At Smith Haven Chrysler Jeep Dodge Ram in St. James, co-owner Brett Saslow says 85 percent of the new cars and trucks he delivers with prices over $30,000 are leased rather than sold. "I can't remember the last Jeep Grand Cherokee that I sold," he said.
Manufacturers and dealers like leasing because, when the term is up, the customer will come back with the car and the dealer has another chance to make a sale to that customer.
But some car dealers say leasing has a downside for their service business: The relatively new cars tend to need fewer repairs.
Leasing does lower monthly payments. The Marottos are paying $425 a month to lease the $31,753 Sedona for 36 months, with a $2,500 down payment -- known in leasing parlance as a "capitalized cost reduction." That money includes a Suffolk County sales tax of 8.625 percent on the portion of the vehicle's value the Marottos are purchasing.
A 36-month purchase, at the same 2 percent interest rate and with the same down payment, would have cost them $920 a month, not including sales taxes, which would be paid up front.

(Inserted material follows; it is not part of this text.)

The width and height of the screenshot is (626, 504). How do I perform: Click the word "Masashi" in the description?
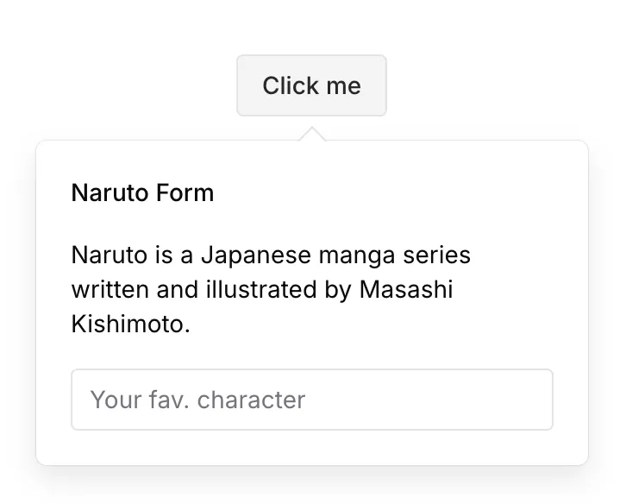(405, 290)
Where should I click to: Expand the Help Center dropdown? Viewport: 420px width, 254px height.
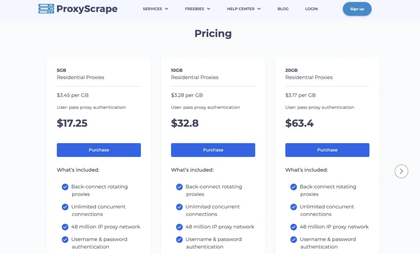tap(243, 9)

Even stretched out to 48 months, the loan payment would be $697 a month, plus sales tax.
The vehicle's "residual value" -- what it's projected to be worth in three years, is $17,922. Although they don't plan to, the Marottos can buy the car at lease end for that amount, if they wish. If they opt to finance that purchase, they'd pay $400 a month stretched over another four years, raising the total cost of the $31,753 Sedona to $37,000, not including sales tax, which would have to be paid upfront.
For small-business owners, leasing has long had another attraction -- greater tax deductibility than the depreciation allowance of a purchased vehicle.
Computer security consultant Michael Fiore of Smithtown falls into that category. He drives low miles and, as he views it, avoids the hassle of expensive repairs as cars age. He leased a $42,000 2014 Toyota Highlander Platinum Edition for 36 months at $597 a month from Smithtown Toyota a year ago and is taking advantage of a Toyota offer of free oil changes and tire rotation for two years.
"When you hold a car for two or three years, all the maintenance is covered and practically nothing major goes wrong with the car," Fiore said. "After four or five years, then you start with tires, brakes, timing belts and all that stuff. I avoid all that."